(Excerpt from the dataset)
■ ■ ■ ■ ■ ■ ■
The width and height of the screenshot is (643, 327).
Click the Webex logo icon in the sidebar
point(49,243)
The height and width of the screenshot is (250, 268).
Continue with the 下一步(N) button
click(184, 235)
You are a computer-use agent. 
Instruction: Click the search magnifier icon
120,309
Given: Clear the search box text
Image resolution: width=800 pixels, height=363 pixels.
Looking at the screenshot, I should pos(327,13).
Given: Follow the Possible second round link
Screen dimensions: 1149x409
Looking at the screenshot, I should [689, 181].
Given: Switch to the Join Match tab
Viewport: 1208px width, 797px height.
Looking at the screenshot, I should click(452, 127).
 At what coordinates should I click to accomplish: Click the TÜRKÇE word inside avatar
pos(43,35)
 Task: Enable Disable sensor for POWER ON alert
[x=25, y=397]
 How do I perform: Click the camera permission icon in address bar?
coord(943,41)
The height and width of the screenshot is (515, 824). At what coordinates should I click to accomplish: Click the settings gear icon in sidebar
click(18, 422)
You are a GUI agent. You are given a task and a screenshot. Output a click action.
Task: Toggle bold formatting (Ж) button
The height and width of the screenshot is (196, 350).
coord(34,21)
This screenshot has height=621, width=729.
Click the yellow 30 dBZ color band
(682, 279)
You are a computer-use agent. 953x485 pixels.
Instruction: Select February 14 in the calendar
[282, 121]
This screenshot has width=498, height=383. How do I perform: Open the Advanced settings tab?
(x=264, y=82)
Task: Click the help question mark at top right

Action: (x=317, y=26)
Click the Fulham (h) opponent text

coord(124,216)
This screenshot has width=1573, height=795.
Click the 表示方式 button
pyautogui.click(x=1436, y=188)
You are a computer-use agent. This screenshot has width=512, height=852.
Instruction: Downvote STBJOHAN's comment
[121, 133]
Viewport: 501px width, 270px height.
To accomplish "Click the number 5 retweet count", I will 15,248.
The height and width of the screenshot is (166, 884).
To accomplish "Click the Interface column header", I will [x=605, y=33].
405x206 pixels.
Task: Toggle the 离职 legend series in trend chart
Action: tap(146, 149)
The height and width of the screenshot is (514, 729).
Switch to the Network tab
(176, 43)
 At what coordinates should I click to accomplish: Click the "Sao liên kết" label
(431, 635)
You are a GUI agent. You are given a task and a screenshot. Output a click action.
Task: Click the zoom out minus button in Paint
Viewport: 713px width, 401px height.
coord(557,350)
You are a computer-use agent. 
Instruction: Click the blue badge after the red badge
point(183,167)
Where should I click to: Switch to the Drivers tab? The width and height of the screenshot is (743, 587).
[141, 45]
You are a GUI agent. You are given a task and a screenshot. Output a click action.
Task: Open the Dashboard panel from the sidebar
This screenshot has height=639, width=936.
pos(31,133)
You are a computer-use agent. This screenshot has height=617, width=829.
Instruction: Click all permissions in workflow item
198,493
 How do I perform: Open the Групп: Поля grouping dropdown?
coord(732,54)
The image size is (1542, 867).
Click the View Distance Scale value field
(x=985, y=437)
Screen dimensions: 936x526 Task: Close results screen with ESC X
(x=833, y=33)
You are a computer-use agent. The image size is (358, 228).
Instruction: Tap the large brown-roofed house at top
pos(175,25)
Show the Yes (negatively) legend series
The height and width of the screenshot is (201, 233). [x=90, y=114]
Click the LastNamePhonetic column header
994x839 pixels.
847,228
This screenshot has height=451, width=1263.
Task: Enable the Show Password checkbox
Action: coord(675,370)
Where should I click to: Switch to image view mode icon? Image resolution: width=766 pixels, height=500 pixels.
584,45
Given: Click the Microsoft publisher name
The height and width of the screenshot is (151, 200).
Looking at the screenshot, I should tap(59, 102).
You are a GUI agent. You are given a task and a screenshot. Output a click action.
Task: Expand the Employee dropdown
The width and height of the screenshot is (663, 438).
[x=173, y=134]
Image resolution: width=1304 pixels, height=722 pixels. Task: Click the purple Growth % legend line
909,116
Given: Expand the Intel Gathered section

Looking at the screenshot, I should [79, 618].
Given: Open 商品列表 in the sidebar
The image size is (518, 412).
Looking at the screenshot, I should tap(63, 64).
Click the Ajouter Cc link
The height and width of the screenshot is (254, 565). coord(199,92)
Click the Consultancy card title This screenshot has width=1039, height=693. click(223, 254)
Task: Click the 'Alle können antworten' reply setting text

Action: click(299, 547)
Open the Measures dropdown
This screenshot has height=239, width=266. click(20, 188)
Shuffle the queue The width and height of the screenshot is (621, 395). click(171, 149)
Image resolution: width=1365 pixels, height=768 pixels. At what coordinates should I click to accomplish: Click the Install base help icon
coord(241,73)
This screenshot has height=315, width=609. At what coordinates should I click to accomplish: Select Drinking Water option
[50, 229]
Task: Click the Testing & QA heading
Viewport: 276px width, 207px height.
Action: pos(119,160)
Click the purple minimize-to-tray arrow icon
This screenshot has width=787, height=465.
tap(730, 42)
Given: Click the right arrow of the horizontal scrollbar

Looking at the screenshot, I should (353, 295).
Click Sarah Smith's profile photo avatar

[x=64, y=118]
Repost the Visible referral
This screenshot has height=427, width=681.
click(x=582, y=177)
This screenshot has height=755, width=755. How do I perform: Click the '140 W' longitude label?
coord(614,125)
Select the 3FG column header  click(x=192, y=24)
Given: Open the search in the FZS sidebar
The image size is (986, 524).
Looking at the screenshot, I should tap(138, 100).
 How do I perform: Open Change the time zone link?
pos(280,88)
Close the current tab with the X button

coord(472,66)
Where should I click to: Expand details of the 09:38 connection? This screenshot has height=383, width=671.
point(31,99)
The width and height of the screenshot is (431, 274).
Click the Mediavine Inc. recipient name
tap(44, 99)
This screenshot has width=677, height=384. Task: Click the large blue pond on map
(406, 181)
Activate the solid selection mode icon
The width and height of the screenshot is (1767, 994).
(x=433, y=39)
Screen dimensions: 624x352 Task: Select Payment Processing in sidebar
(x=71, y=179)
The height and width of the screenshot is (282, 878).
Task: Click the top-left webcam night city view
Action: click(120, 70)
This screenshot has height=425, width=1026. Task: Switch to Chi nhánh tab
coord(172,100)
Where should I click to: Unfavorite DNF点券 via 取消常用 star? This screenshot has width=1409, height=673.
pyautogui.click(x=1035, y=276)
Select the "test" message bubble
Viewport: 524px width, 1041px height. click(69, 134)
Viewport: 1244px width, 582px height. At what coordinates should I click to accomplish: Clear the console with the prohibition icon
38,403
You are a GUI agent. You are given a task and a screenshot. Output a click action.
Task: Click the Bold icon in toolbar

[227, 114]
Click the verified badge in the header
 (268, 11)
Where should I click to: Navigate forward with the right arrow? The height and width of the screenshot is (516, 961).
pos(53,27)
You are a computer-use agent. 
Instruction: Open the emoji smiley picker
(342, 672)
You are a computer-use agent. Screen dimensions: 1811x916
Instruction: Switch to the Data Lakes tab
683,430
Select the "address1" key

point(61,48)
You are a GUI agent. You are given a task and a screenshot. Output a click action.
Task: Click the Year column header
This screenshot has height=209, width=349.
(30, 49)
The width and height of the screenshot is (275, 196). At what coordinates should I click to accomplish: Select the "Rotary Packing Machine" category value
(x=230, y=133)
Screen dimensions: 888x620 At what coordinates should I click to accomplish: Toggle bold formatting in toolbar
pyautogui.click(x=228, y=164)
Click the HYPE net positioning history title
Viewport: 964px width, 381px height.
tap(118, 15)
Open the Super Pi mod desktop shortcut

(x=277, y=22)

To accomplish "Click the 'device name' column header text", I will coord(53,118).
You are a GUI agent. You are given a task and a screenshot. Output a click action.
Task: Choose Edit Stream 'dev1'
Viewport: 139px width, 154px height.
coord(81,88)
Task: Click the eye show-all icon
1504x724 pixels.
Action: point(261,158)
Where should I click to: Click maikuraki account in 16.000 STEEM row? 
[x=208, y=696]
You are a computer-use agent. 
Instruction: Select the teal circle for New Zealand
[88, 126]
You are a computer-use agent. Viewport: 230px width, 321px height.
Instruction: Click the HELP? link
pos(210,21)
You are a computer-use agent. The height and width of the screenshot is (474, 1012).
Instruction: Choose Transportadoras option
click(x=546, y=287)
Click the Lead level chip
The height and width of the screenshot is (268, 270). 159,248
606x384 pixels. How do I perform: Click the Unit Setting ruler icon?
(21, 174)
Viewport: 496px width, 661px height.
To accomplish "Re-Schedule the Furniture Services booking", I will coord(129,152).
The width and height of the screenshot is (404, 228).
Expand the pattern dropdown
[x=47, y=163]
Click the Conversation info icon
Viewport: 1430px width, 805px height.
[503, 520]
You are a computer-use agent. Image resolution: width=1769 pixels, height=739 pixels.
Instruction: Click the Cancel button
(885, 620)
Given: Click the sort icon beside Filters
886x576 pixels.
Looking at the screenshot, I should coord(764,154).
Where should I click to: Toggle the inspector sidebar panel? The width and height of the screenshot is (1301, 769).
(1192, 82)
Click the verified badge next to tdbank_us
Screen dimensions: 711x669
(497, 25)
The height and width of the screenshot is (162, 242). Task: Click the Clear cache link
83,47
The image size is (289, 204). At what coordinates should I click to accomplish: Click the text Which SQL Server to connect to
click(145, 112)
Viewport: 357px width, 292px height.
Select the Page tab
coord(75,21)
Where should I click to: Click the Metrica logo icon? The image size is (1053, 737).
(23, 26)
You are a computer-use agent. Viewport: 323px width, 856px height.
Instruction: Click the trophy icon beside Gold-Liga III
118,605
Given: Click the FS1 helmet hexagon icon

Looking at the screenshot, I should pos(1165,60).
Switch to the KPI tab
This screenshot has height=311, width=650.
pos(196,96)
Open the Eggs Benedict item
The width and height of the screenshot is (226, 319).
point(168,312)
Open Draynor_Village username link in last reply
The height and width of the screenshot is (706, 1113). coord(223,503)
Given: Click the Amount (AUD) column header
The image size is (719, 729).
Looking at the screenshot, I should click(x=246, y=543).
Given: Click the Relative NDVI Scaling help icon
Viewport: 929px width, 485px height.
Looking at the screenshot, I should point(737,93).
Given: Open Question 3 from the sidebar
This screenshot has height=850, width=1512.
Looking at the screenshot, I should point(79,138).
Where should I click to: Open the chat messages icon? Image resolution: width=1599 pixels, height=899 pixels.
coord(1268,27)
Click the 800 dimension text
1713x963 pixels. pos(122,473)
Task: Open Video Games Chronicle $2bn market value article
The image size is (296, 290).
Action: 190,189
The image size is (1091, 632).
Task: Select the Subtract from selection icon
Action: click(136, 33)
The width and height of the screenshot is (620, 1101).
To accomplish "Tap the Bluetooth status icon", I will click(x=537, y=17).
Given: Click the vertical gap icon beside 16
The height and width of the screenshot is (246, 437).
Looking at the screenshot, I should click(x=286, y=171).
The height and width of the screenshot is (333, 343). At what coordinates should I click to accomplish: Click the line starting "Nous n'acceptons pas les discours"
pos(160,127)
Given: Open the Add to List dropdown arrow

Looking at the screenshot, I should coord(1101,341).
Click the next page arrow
■ ■ ■ ■ ■ ■ ■
AIM
Repeat the material from its first line up to and including the line that contains "Looking at the screenshot, I should [689, 181].".

TASK RESULT
The width and height of the screenshot is (643, 327).
Click the Webex logo icon in the sidebar
point(49,243)
The height and width of the screenshot is (250, 268).
Continue with the 下一步(N) button
click(184, 235)
You are a computer-use agent. 
Instruction: Click the search magnifier icon
120,309
Given: Clear the search box text
Image resolution: width=800 pixels, height=363 pixels.
Looking at the screenshot, I should pos(327,13).
Given: Follow the Possible second round link
Screen dimensions: 1149x409
Looking at the screenshot, I should [689, 181].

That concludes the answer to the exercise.